New applications for U.S. jobless benefits unexpectedly fell last week to the lowest level in more than 14 months, suggesting a labor market edging toward stability, while productivity was less robust in the third quarter.

Initial claims for state unemployment aid slipped 5,000 to 457,000 from 462,000 in the prior week, the Labor Department said on Thursday. Claims have dropped for five consecutive weeks. Analysts polled by Reuters had forecast claims rising to 480,000.

The labor market is seen as the biggest threat to the economy's recovery from the worst recession since the 1930s.

New filings for jobless aid are being watched for signs of when job losses might bottom and if the economic expansion that started in the third quarter can be sustained.

Now we have had two weeks in a row clearly below 500,000. That is very encouraging. In order to move from net loss of jobs into positive payrolls territory we need to get down to about 400,000 in claims. We are half way there, said Jay Mueller, senior portfolio manager at Wells Capital Management in Milwaukee, Wisconsin.

U.S. stock index futures held gains on the data, while Treasury debt prices extended losses.

In another report, the department said third-quarter non-farm productivity rose at an 8.1 percent annual rate, still the quickest pace since the third quarter of 2003, rather than the 9.5 percent rate predicted last month.

Aggressive cost cutting by businesses has pushed productivity sharply higher over the past months.

That, combined with a surge in profits during the quarter, has convinced analysts that companies may start hiring and help the economy's recovery.

U.S. Treasury Secretary Timothy Geithner on Thursday said the economy was slowly healing. But he told CNBC that given there were still problems in the housing market and credit remained tight, economic problems were far from over.

IMPROVING JOB OUTLOOK

In sign that the battered labor market might be close to turning around, new applications for unemployment benefits have dropped significantly from March's high levels. However they are still above the 400,000 mark that analysts say would signal payrolls growth.

The four-week moving average for new claims fell to 481,250 last week, the lowest level since November last year and declining for the 13th straight week, Labor Department data showed.
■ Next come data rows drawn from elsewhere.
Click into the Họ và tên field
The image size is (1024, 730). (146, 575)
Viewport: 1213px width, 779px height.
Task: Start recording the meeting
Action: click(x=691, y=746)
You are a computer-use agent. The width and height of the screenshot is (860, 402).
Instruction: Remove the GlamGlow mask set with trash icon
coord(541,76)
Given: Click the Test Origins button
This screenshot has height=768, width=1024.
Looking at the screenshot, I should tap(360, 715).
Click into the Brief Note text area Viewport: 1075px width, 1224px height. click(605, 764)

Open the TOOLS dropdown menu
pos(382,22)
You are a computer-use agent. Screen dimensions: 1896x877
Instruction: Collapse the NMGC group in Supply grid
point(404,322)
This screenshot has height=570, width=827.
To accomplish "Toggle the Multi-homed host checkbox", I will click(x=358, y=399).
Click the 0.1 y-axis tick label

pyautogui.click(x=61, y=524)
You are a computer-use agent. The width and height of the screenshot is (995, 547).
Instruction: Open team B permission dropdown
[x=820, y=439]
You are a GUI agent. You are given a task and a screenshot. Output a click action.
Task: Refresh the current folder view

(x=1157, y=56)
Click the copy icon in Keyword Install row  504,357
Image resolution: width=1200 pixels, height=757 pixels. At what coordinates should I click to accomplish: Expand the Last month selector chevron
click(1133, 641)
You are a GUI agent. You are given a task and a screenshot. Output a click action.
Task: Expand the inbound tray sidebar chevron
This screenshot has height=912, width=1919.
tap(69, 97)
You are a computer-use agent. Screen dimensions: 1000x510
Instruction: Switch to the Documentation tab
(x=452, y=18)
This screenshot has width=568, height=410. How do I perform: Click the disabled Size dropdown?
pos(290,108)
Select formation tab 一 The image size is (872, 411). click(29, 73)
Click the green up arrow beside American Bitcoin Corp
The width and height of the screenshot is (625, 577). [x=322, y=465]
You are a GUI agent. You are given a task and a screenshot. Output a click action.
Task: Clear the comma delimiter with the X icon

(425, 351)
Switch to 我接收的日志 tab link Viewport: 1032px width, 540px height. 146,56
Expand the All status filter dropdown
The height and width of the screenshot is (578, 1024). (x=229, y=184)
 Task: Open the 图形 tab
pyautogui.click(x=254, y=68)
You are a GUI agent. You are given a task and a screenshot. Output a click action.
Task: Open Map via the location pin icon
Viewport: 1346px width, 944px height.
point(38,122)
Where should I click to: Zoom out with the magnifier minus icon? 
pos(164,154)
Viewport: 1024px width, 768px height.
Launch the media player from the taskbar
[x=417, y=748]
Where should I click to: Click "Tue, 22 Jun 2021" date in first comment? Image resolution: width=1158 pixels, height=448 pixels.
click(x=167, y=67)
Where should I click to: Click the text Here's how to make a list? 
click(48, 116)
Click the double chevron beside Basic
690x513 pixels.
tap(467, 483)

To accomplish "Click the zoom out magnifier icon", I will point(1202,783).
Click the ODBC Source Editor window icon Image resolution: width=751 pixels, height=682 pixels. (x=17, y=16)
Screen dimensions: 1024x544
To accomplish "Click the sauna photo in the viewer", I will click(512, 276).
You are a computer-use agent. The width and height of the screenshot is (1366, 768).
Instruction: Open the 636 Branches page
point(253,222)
The four-week moving average is considered a better gauge of underlying trends as it irons out week-to-week volatility.

The fact that the claims not only remained low, but decreased further is a very strong sign that labor market conditions are in fact improving and we are not seeing statistical aberrations here, said Zach Pandl, an economist at Nomura Securities in New York.

Government employment data on Friday is expected show that job losses moderated sharply in November and likely support views the deterioration in payrolls is in its final stages. Analysts polled by Reuters forecast U.S. employers cut 130,000 jobs last month after reducing payrolls by 190,000 in October.

The unemployment rate is seen steady at a 26-1/2 year high of 10.2 percent.

However, the data on Thursday showed the number of workers still collecting benefits after an initial week of aid rose 28,000 to 5.47 million in the week ended Nov 21, after declining for 10 straight weeks. This was below market expectations for 5.48 million.

So-called continuing claims are down from a peak of 6.9 million in June.

The productivity report showed companies continue to cut hours worked to cope with sluggish demand. Hours worked fell at a 4.8 percent rate in the third quarter, the department said.

Unit labor costs, a gauge of inflation and profit pressures closely watched by the Federal Reserve, fell 2.5 percent, less than the 5.2 percent previously estimated.

Unit labor costs were flat in the second quarter. They were previously estimated to have dropped 6.1 percent. Analysts had expected the fall in unit labor costs during the third quarter to be revised to show a 4.2 percent drop.

Compensation per hour rose at a faster 5.4 percent pace and, adjusted for inflation, was up 1.8 percent. Hourly compensation had previously been estimated to have risen 3.8 percent.